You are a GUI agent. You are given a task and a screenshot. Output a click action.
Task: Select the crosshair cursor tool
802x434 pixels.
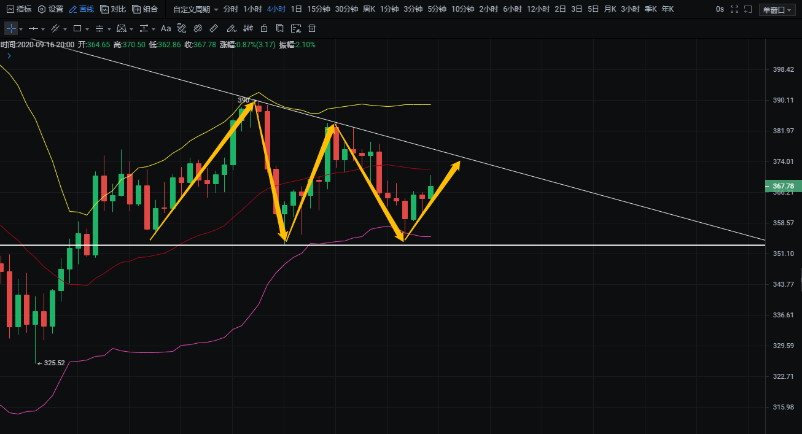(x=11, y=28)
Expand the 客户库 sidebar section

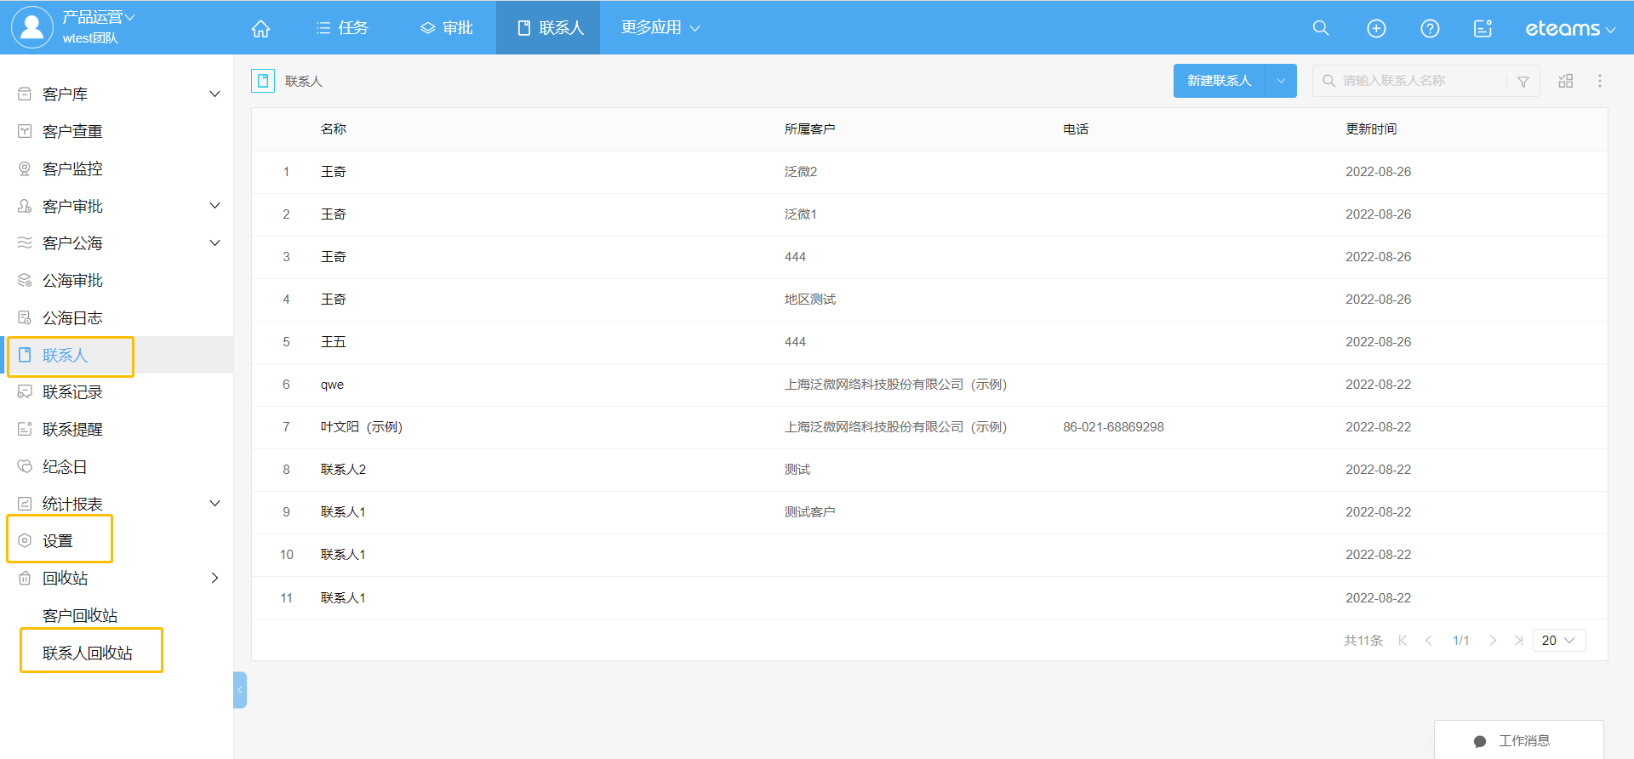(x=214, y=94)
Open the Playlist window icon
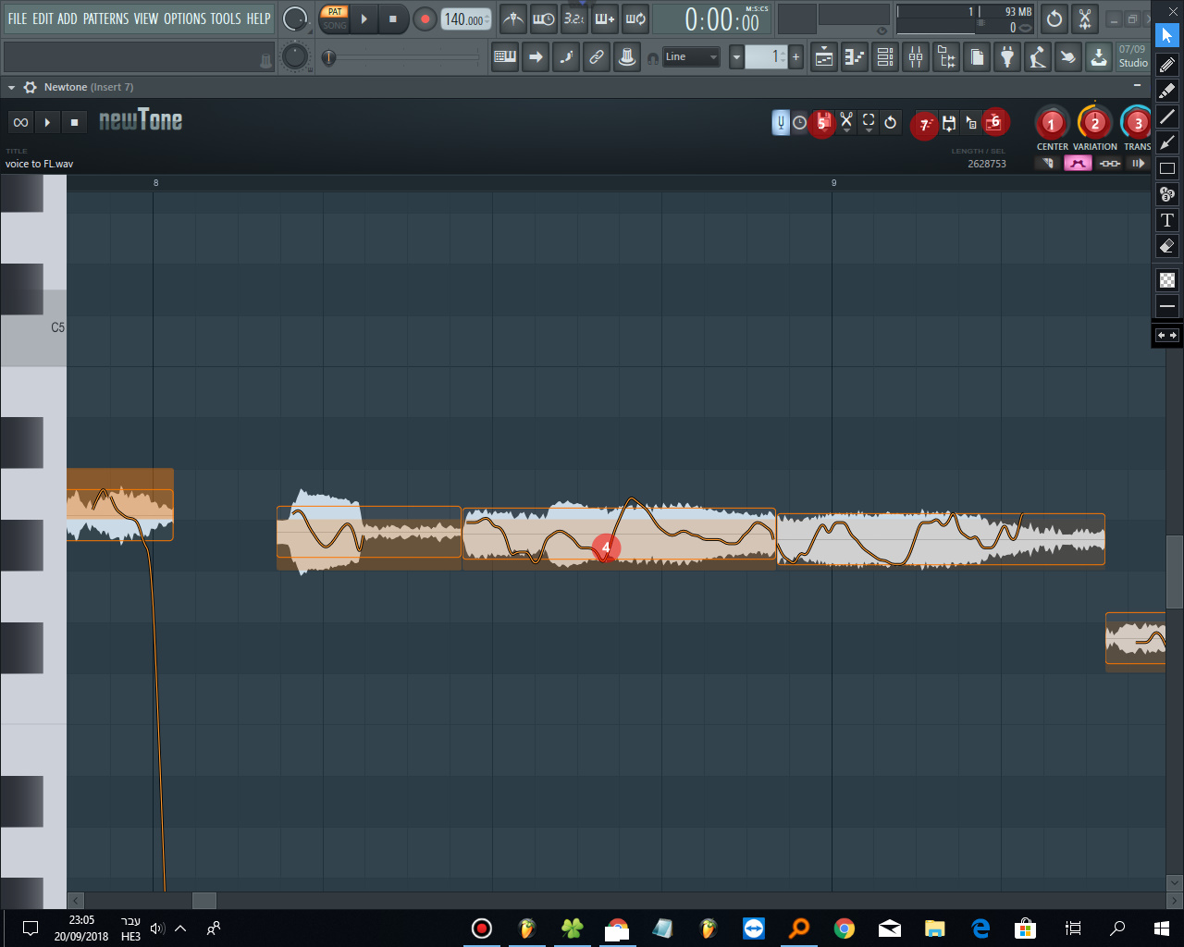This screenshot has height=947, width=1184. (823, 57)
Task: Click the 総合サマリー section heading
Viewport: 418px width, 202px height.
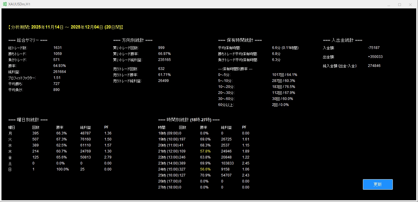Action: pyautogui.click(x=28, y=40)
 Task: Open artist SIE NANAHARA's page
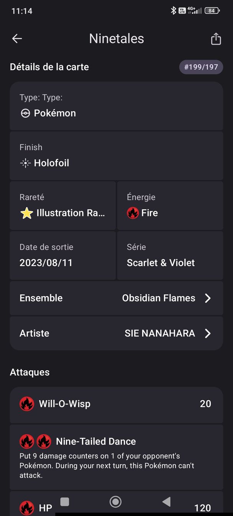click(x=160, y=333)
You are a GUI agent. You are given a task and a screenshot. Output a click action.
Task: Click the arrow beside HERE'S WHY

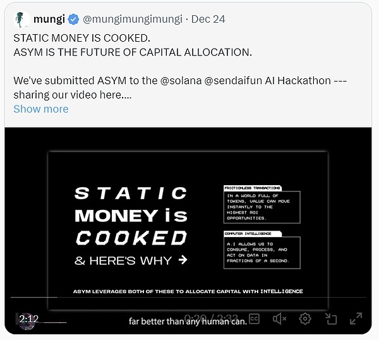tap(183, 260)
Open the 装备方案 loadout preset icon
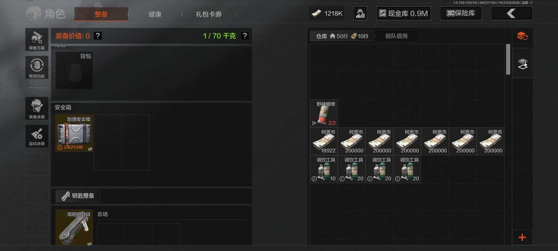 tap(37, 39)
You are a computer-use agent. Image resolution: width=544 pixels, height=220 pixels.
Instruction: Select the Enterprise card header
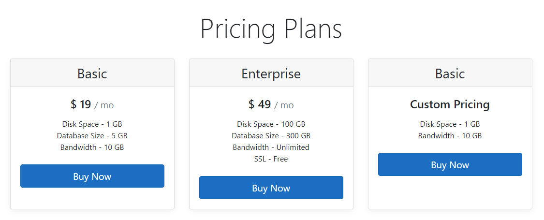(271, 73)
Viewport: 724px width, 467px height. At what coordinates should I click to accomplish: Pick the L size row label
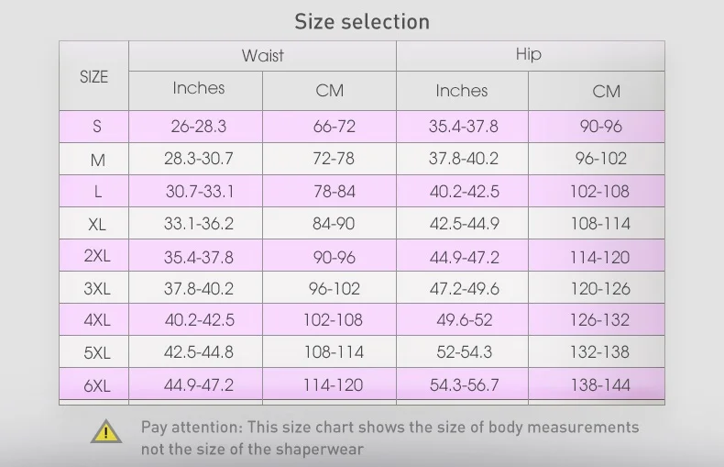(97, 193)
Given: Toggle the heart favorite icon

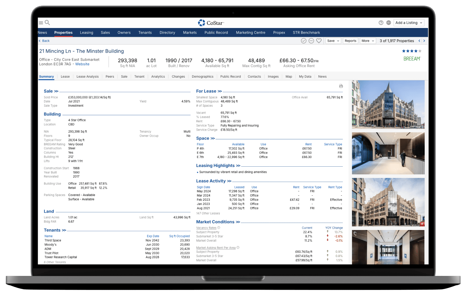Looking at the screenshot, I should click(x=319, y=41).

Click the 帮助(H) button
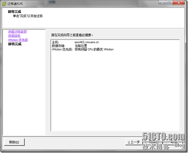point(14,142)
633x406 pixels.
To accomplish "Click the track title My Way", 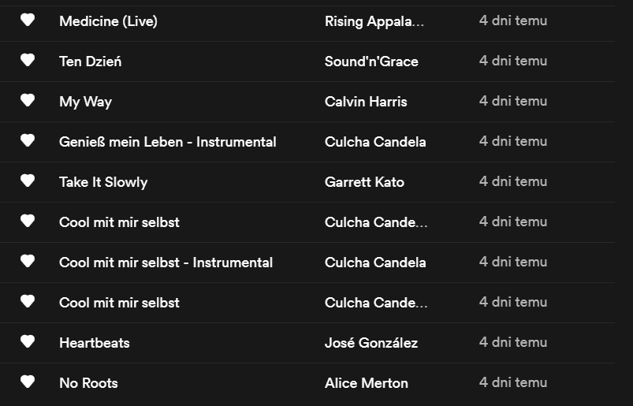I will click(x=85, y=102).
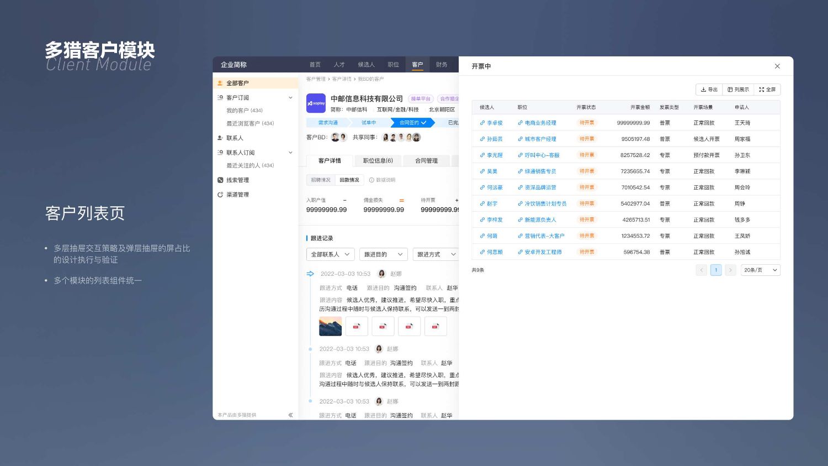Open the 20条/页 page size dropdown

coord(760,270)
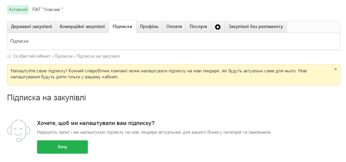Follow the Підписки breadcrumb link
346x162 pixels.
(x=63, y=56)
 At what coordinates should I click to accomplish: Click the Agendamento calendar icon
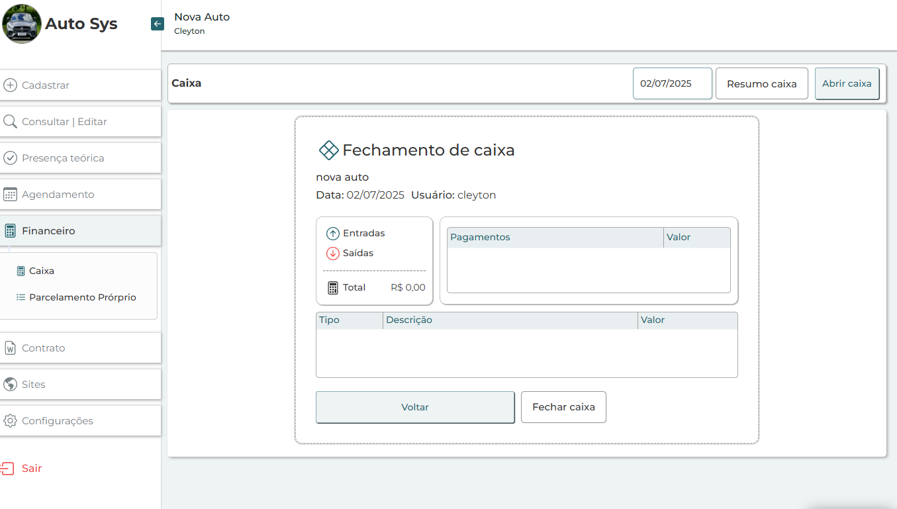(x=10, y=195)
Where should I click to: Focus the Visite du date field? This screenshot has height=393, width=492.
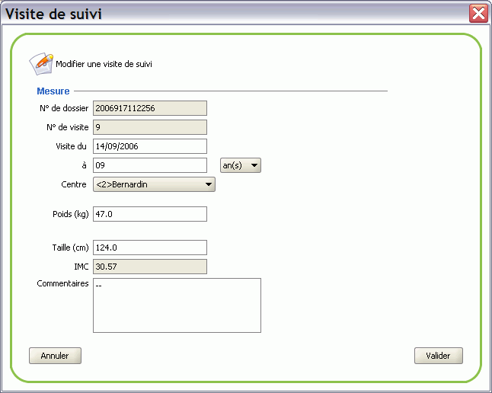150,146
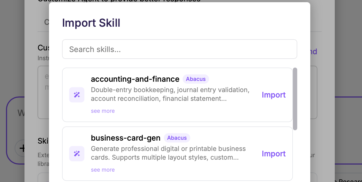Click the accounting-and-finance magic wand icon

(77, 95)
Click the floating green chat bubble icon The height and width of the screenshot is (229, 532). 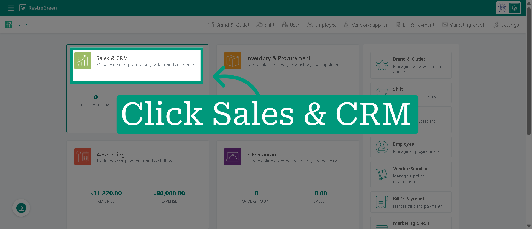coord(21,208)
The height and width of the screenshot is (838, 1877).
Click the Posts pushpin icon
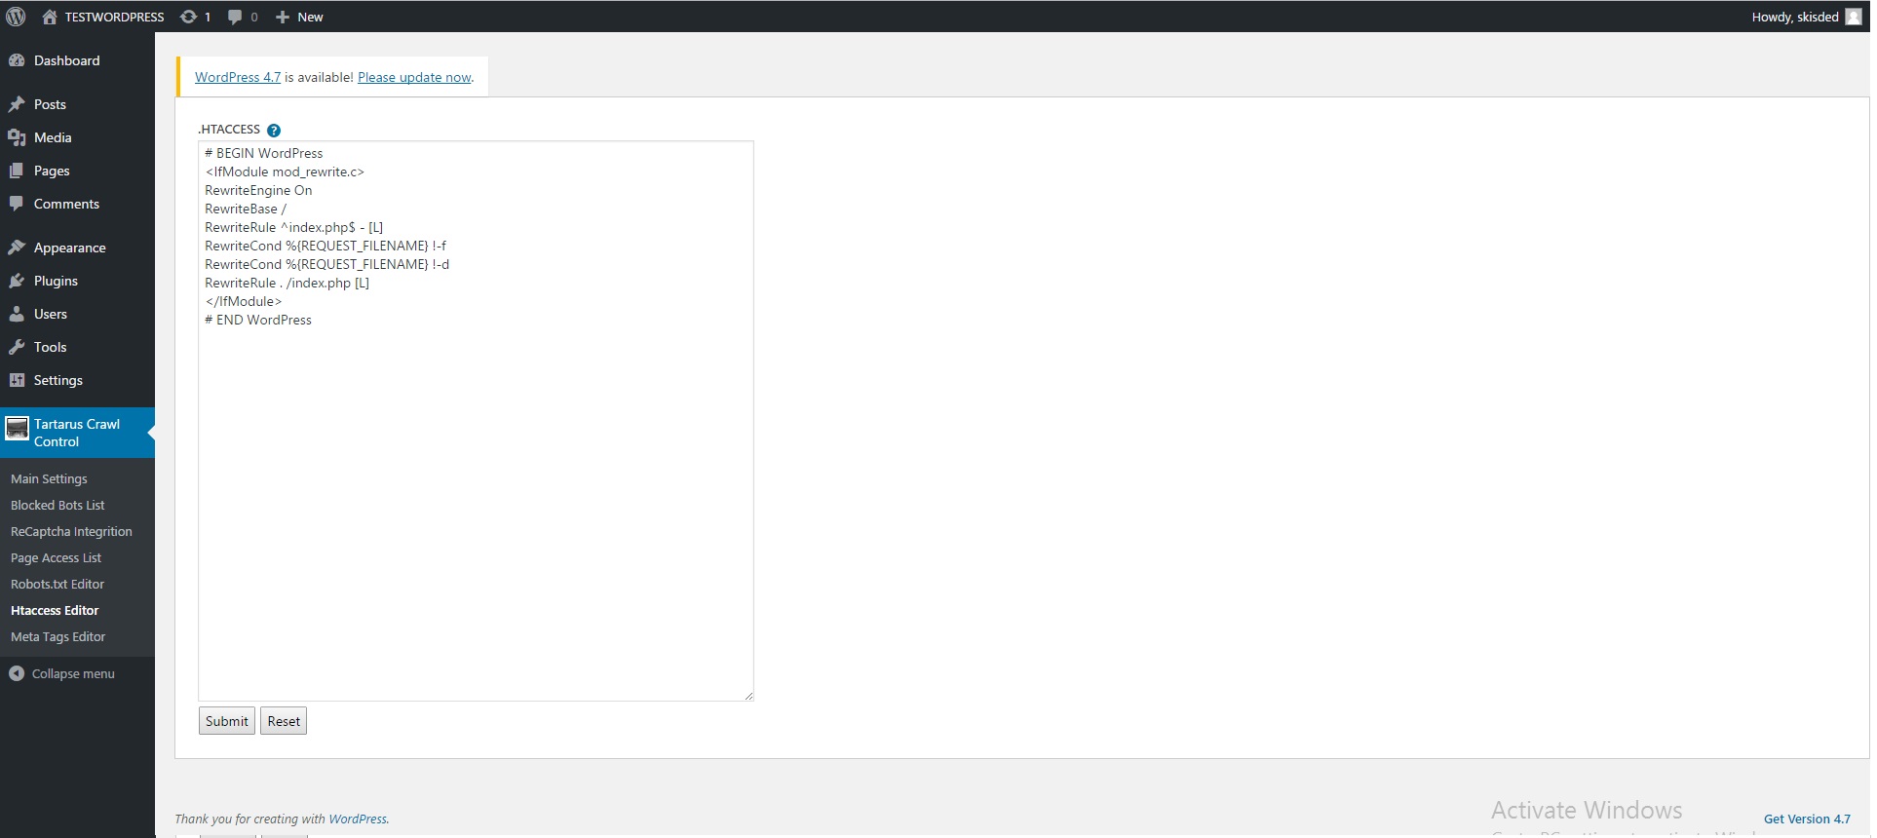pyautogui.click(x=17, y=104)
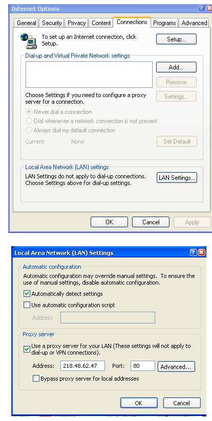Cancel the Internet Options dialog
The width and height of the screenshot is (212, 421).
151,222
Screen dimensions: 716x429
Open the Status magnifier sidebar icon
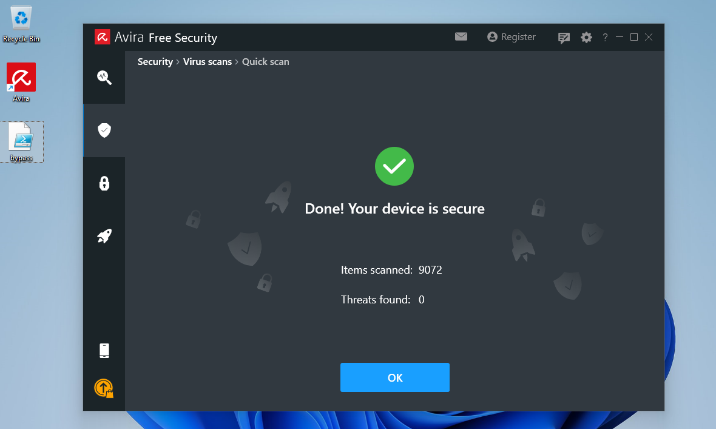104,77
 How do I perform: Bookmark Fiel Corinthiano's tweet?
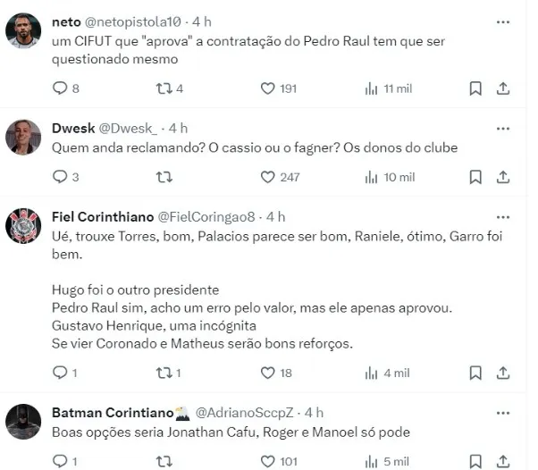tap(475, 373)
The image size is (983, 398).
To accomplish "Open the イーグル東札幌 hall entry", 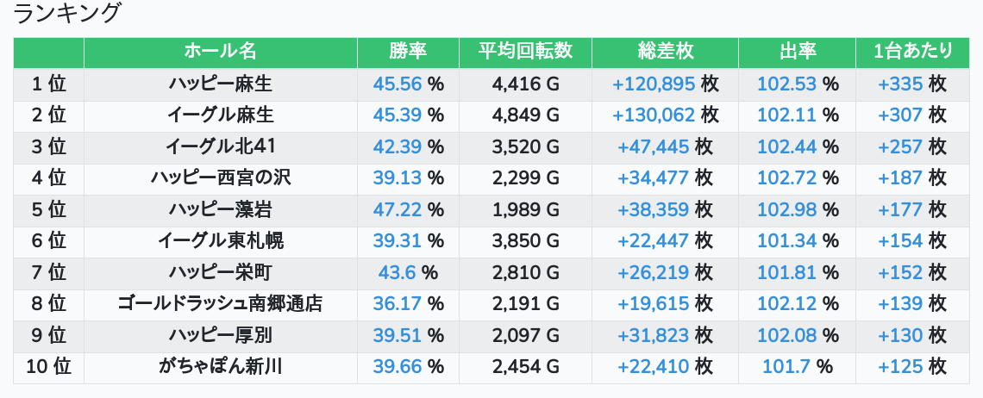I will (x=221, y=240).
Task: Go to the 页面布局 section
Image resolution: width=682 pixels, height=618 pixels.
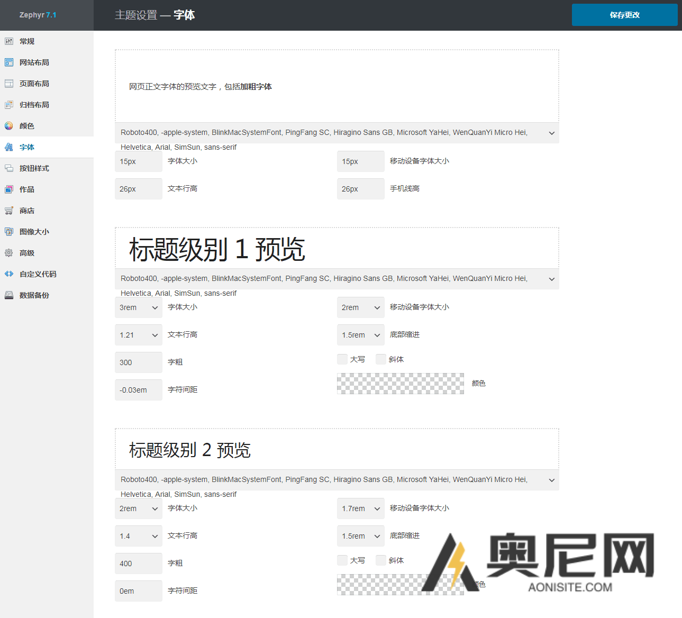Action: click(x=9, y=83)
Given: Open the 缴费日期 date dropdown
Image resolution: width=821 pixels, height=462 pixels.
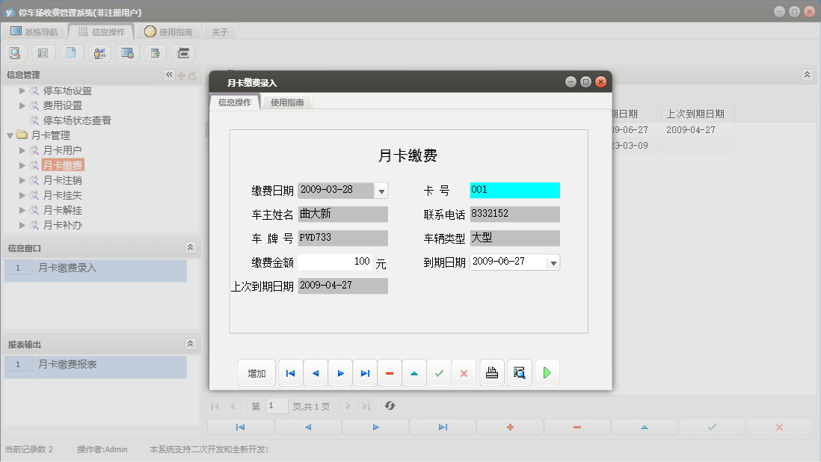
# # #
- Exercise aim -
Start with the first line of the records above and end with the line containing "633x406 pixels.". Output those lines exactly, pictures excluded.

- Response area -
You are a GUI agent. You are given a task and a screenshot. Output a click action.
Task: Select the crosshair cursor tool
802x434 pixels.
(x=11, y=28)
Expand the 客户库 sidebar section

(x=214, y=94)
Open the Playlist window icon
This screenshot has height=947, width=1184. (823, 57)
Task: Click the 総合サマリー section heading
Viewport: 418px width, 202px height.
Action: pyautogui.click(x=28, y=40)
 Task: Open artist SIE NANAHARA's page
click(x=160, y=333)
You are a GUI agent. You are given a task and a screenshot. Output a click action.
Task: Click the arrow beside HERE'S WHY

tap(183, 260)
Open the 装备方案 loadout preset icon
 tap(37, 39)
You are a computer-use agent. Image resolution: width=544 pixels, height=220 pixels.
Instruction: Select the Enterprise card header
(271, 73)
Viewport: 724px width, 467px height. At what coordinates should I click to accomplish: Pick the L size row label
(97, 193)
Given: Toggle the heart favorite icon

Looking at the screenshot, I should click(x=319, y=41).

Click the 帮助(H) button
point(14,142)
633x406 pixels.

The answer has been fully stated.